Poliovirus (inactivated) (IPV): type 1 (Mahoney strain)2 40 D-antigen unit; type 2 (MEF-1 strain)2 8 D-antigen unit; type 3 (Saukett strain)2 32 D-antigen unit.
Haemophilus influenzae type b polysaccharide (polyribosylribitol phosphate) (PRP) 10 micrograms conjugated to tetanus toxoid as carrier protein approximately 25 micrograms.
1 adsorbed on aluminium hydroxide, hydrated (Al(OH)3) 0.5 milligrams Al3+.
2 propagated in VERO cells.
The Infanrix-IPV component of the vaccine is a turbid white suspension. Upon storage, a white deposit and clear supernatant can be observed.
The Hib component of the vaccine is a white powder.

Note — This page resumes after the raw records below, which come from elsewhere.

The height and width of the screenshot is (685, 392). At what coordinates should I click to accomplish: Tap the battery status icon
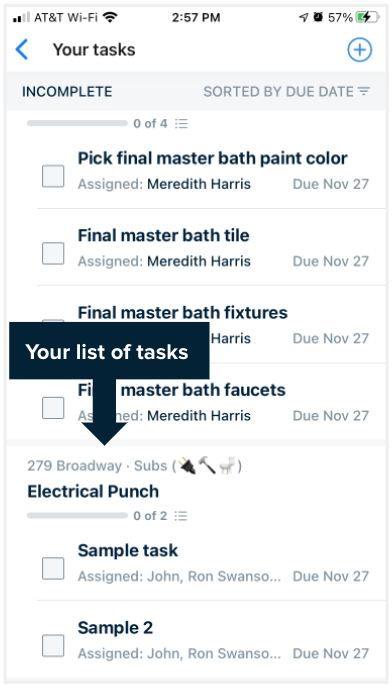pos(368,17)
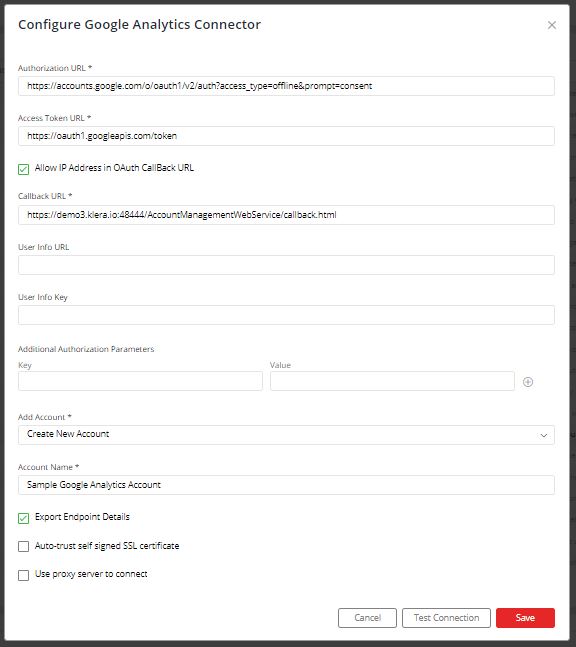The width and height of the screenshot is (576, 647).
Task: Focus the Authorization URL field
Action: (x=286, y=86)
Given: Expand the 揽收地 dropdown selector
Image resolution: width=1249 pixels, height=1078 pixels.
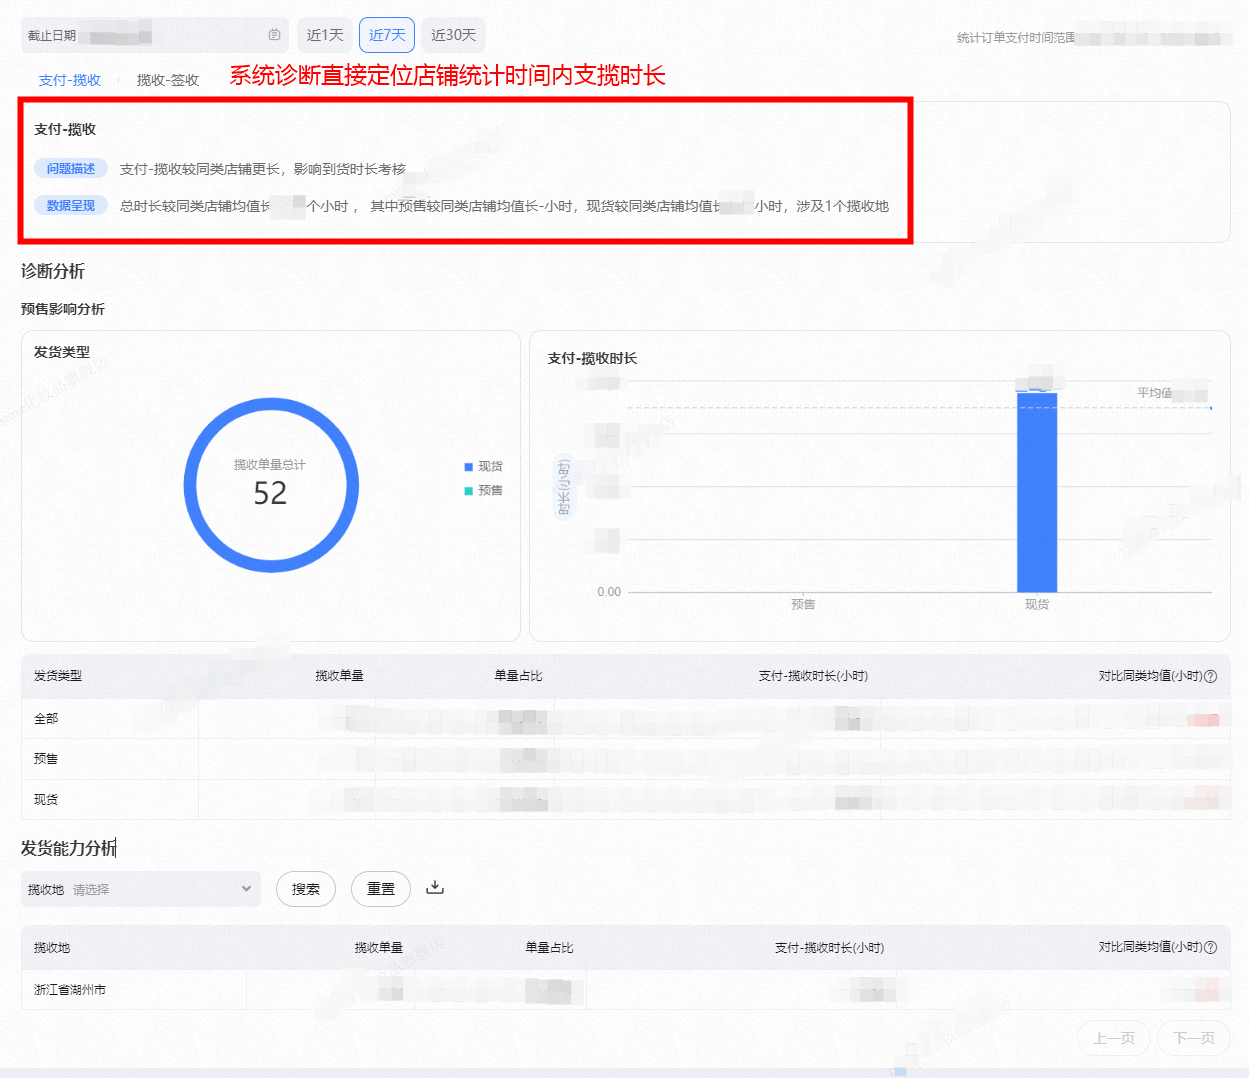Looking at the screenshot, I should click(141, 889).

Excipients/Inactive Ingredients: Lactose; sodium chloride; Medium 199 (as stabilizer including amino acids, mineral salts and vitamins); water for injections. Potassium chloride; disodium phosphate; monopotassium phosphate; polysorbate 80; glycine; formaldehyde; neomycin sulphate; polymyxin sulphate are present as residuals from the manufacturing process.